=== RECORDS SHOWN ===
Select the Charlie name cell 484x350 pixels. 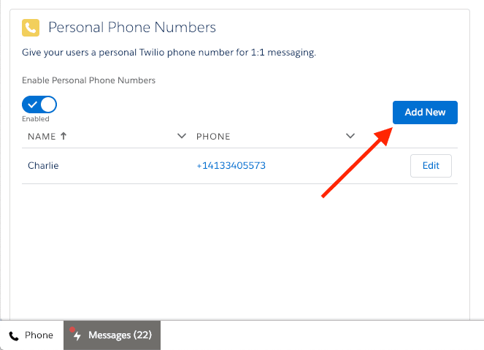pos(43,166)
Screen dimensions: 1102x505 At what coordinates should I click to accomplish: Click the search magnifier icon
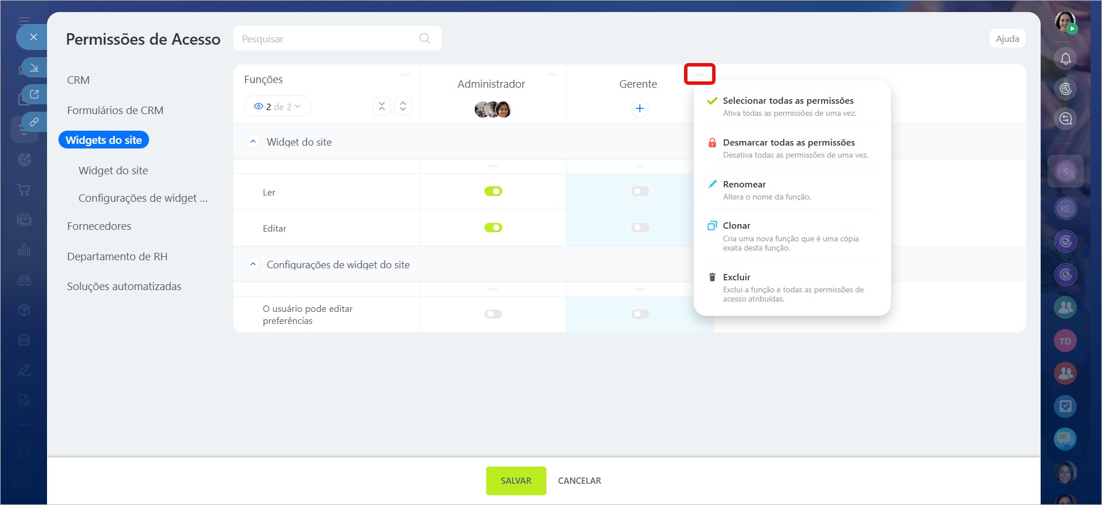coord(424,38)
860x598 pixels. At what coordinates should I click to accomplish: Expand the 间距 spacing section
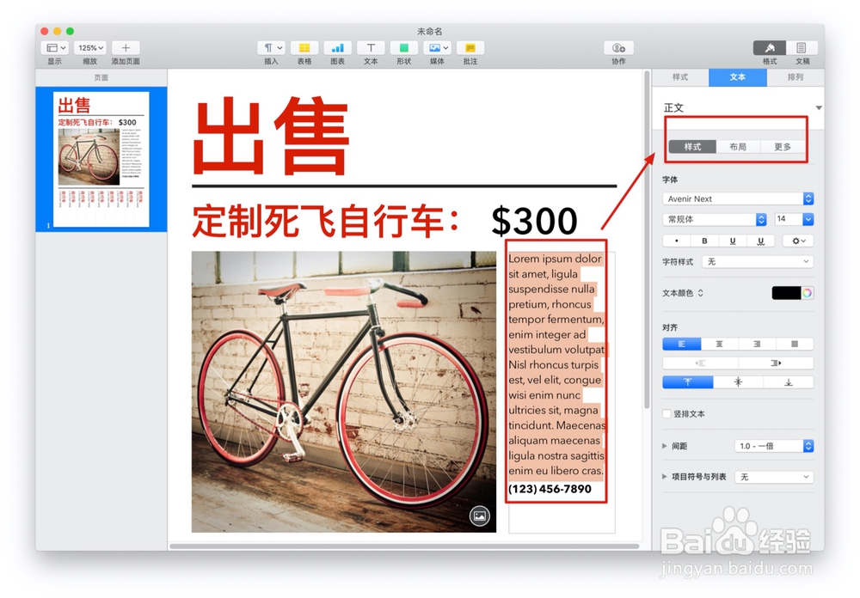[x=664, y=446]
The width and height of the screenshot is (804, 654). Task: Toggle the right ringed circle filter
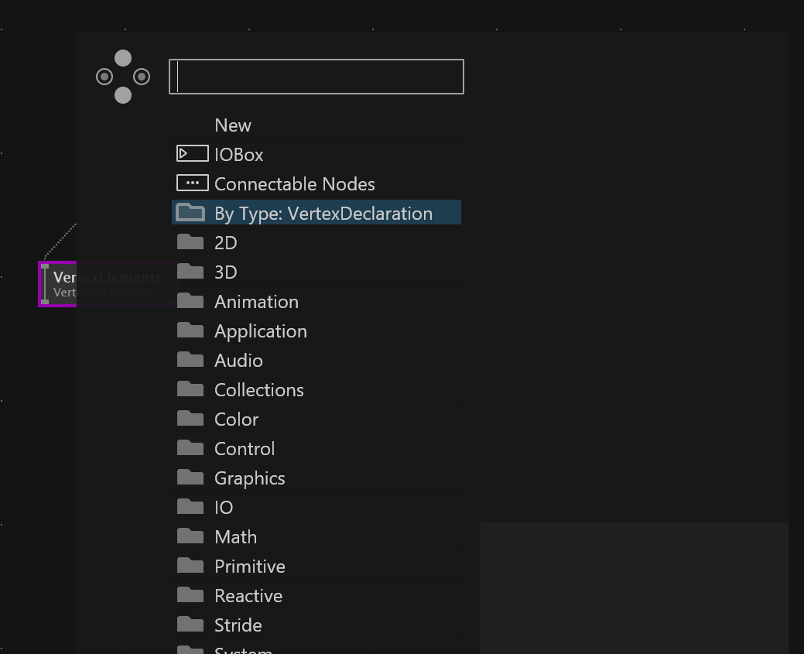142,77
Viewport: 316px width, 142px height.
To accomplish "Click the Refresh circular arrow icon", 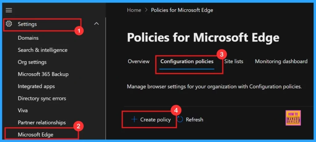I will click(x=180, y=120).

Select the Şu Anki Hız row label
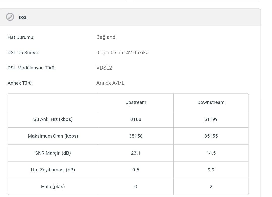click(x=53, y=119)
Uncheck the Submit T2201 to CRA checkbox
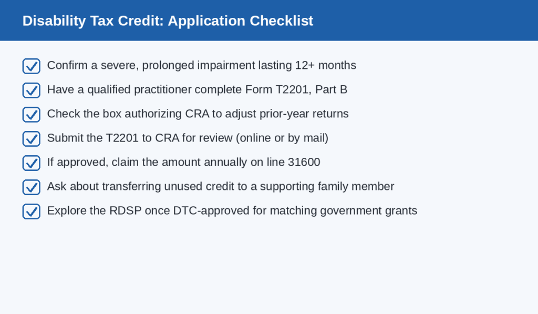The width and height of the screenshot is (538, 314). (32, 139)
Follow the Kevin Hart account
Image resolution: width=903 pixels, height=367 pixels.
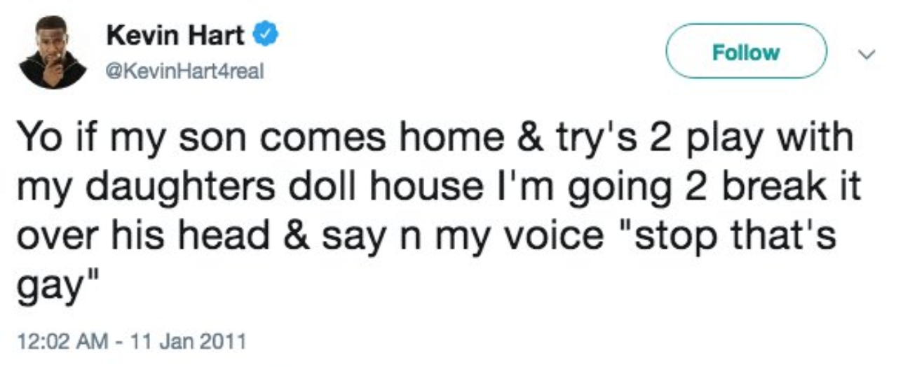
===
→ ASSIGNMENT:
Before answering, please find the line containing "Follow the Kevin Hart account" above, then copy exactly from it through the last line of the entries, both included, without pictures.

→ ANSWER AREA:
Follow the Kevin Hart account
Image resolution: width=903 pixels, height=367 pixels.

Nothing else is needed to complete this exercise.